Please give back word for word the lines of the material below between the line containing "This screenshot has width=303, height=539." and the line containing "Image resolution: width=292", inclusive.

(ENTRIES SHOWN)

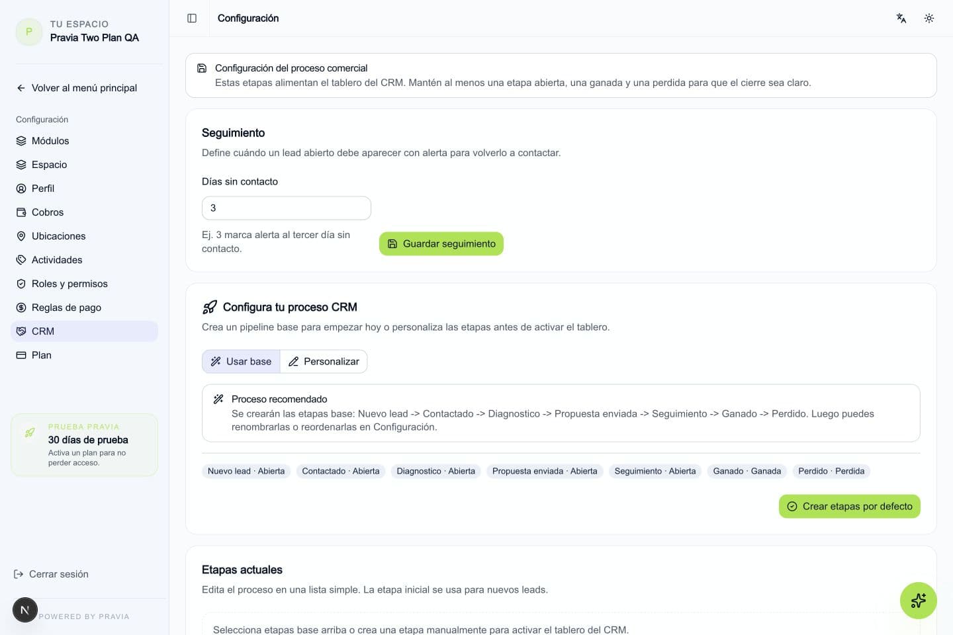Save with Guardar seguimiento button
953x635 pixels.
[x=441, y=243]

(End ENTRIES SHOWN)
(ENTRIES SHOWN)

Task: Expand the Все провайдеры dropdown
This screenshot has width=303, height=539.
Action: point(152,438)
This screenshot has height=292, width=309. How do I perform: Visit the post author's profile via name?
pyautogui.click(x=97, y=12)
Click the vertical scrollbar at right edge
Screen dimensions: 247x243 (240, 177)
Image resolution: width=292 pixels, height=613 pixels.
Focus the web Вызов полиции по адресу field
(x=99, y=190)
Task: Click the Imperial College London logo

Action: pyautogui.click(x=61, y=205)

(End ENTRIES SHOWN)

## WRITTEN RESPONSE
This screenshot has width=303, height=539.
Action: point(152,438)
This screenshot has height=292, width=309. How do I perform: Visit the post author's profile via name?
pyautogui.click(x=97, y=12)
Click the vertical scrollbar at right edge
Screen dimensions: 247x243 (240, 177)
Image resolution: width=292 pixels, height=613 pixels.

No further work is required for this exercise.